Passage provided:
\(\S2. \)The Ornstein-Uhlenbeck operator and its semigroup

Let \(\partial_i =\frac{\partial}{\partial x_i}\). The operator \(\partial_i\) is unbounded on \(L^2(\gamma)\). We will explore its adjoint operator \(\partial^*_i\)  in \(L^2(\gamma)\). For this purpose, take \(f,g\in C_0^{\infty}\), i.e., infinitely many times differentiable functions with compact support. Then

\[\begin{array}{rcl}<\partial_{i}f,g>_{L^{2}\left(\gamma\right)} & = & \frac{1}{\left(2\pi\right)^{\frac{d}{2}}}\int\partial_{i}f\left(x\right)g\left(x\right)e^{-\frac{\left|x\right|^{2}}{2}}dx\\& = & \frac{1}{\left(2\pi\right)^{\frac{d}{2}}}\int f\left(x\right)\left[x_{i}g\left(x\right)-\partial_{i}g\left(x\right)\right]e^{-\frac{\left|x\right|^{2}}{2}}dx\\& = & <f,\left(x_{i}-\partial_{i}\right)g>_{L^{2}\left(\gamma\right)}.\end{array}\]

We see that \(\partial_{i}^{*}=x_{i}-\partial_{i}\), where the first term is a multiplication operator. Define a second-order differential operator by

\[L=\sum_{i=1}^{d}\partial_{i}^{*}\partial_{i}=x\cdot\nabla-\Delta\]

It is positive and symmetric and plays the role of the Laplacian on \(L^{2}(\gamma)\). Symmetry is shown by

\[<Lf,g>=\sum_{i=1}^{d}<\partial_{i}^{*}\partial_{i}f,g>=\sum_{i=1}^{d}<\partial_{i}f,\partial_{i}g>=\sum_{i=1}^{d}<f,\partial_{i}^{*}\partial_{i}g>=<f,Lg>\]

Positivity follows by setting \(f=g\) in the middle expression above.

The operator \(L\) is called the Ornstein-Uhlenbeck operator.

Challenge A: In the passage on the Ornstein-Uhlenbeck operator, what two properties of the operator L does it name?

Given data:
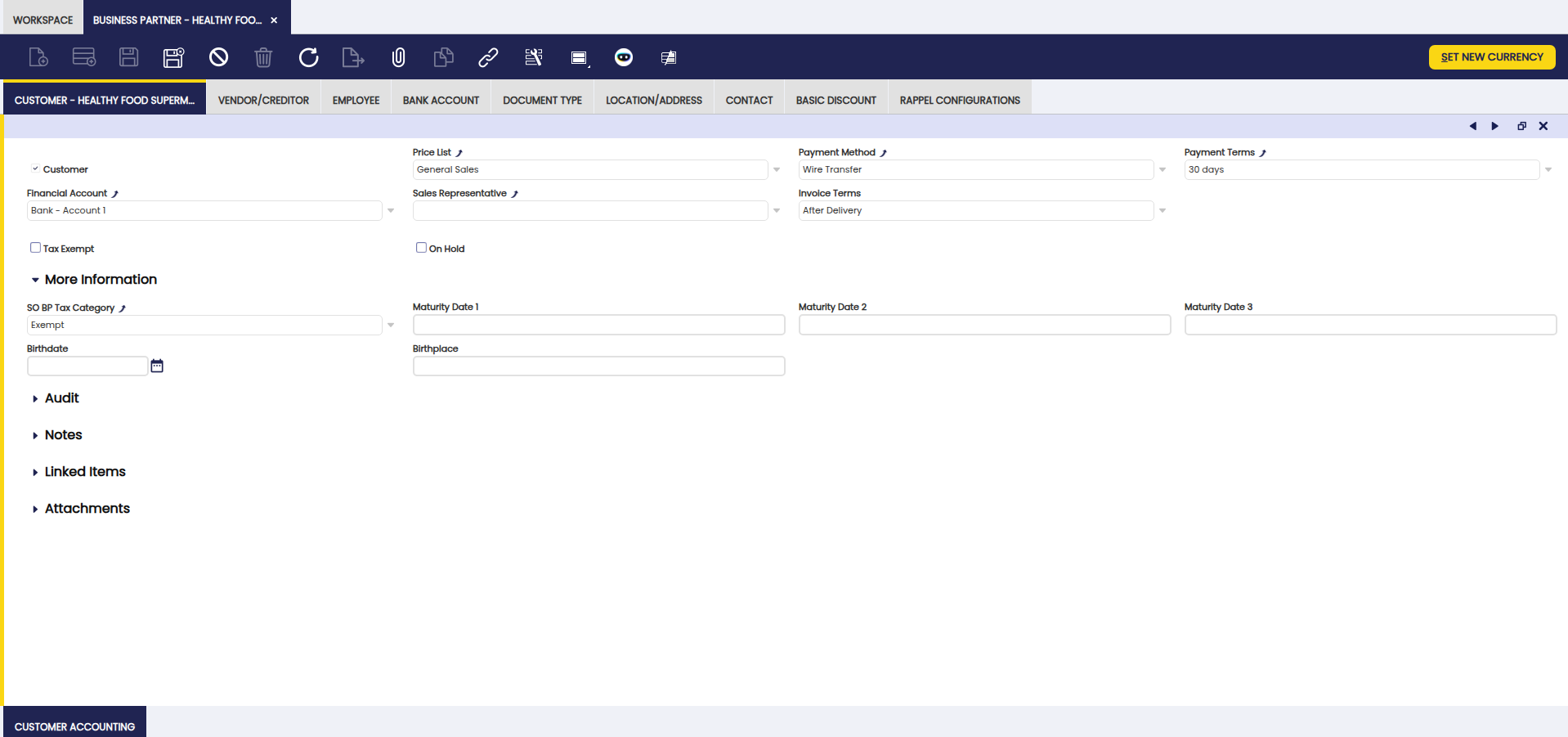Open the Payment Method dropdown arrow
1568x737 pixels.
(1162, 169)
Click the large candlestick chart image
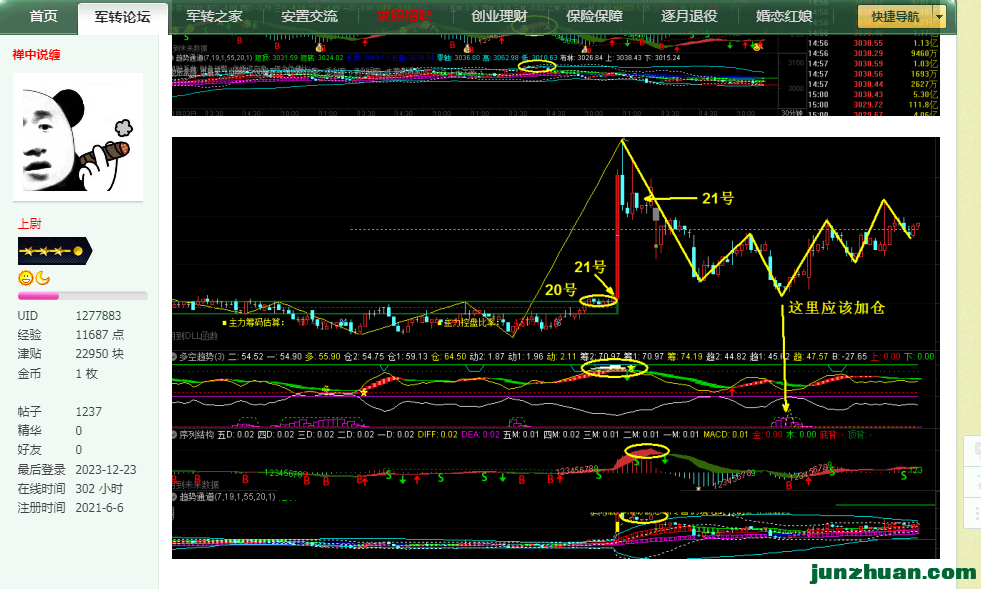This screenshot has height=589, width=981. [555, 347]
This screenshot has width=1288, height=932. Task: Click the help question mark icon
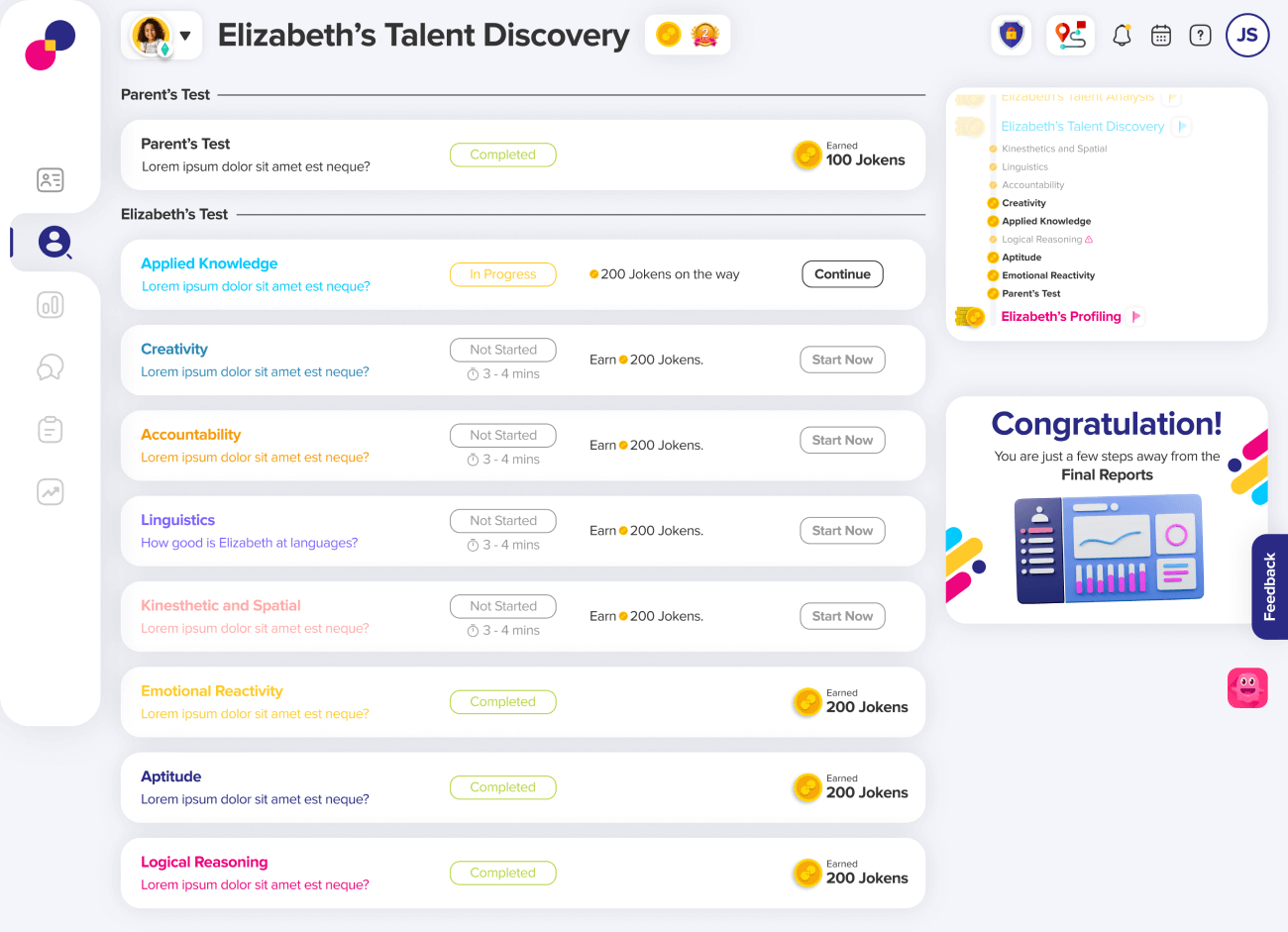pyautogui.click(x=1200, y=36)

Challenge B: Copy out the part of the entries that starts with the line containing "Click the large candlestick chart image" and runs through the end of the entries, both ends included. Leave out the pictures.

Exercise result A: It is positive and symmetric.

Exercise result B:
Click the large candlestick chart image
This screenshot has height=589, width=981. [555, 347]
This screenshot has width=1288, height=932. Task: Click the help question mark icon
pyautogui.click(x=1200, y=36)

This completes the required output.